Ex Machina

Ex Machina

Ava looks at parts of other AI machines.

I hestitated to watch a film that used what seemed to be a cliched, tired theme. A mad scientist creates a machine that turns nightmarish.

As it turns out, this movie was one of the better artificial intelligent films. Ava, the machine, is in the maze but so too is the viewer, as they are never sure what will happen.

After Caleb wins a prize, he’s invited to visit a research facility in an isolated region. He is taken there by helicopter.

He meets a stranger who says he has the opportunity to take part in a once-in-a-lifetime opportunity, the chance to take part in a Turing test and test an AI machine.

Caleb gives up free will and privacy, as his new employer spies on him constantly. His key card gives him limited access so certain areas are off limits to him. Caleb can, however, spy on the AI, Ava, by turning on the TV in his room.

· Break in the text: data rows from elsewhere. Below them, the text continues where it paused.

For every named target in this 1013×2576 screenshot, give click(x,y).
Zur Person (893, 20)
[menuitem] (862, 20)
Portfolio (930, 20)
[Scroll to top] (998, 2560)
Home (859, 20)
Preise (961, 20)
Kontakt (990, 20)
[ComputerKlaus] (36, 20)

The moment he meets the machine, Ava, is magical. Ava has that deer-in-the-headlights look as if she is perpetually scared, but her voice is flat and even confident.

Will Ava, a machine, fall in love with him? She wasn’t programmed to do that. Will he fall in love with her? Will they run off together, as the replicant and Rick Deckard do in Blade Runner?

Alex Garland, writer and director, has created a startling film that received, unfortunately, not enough attention.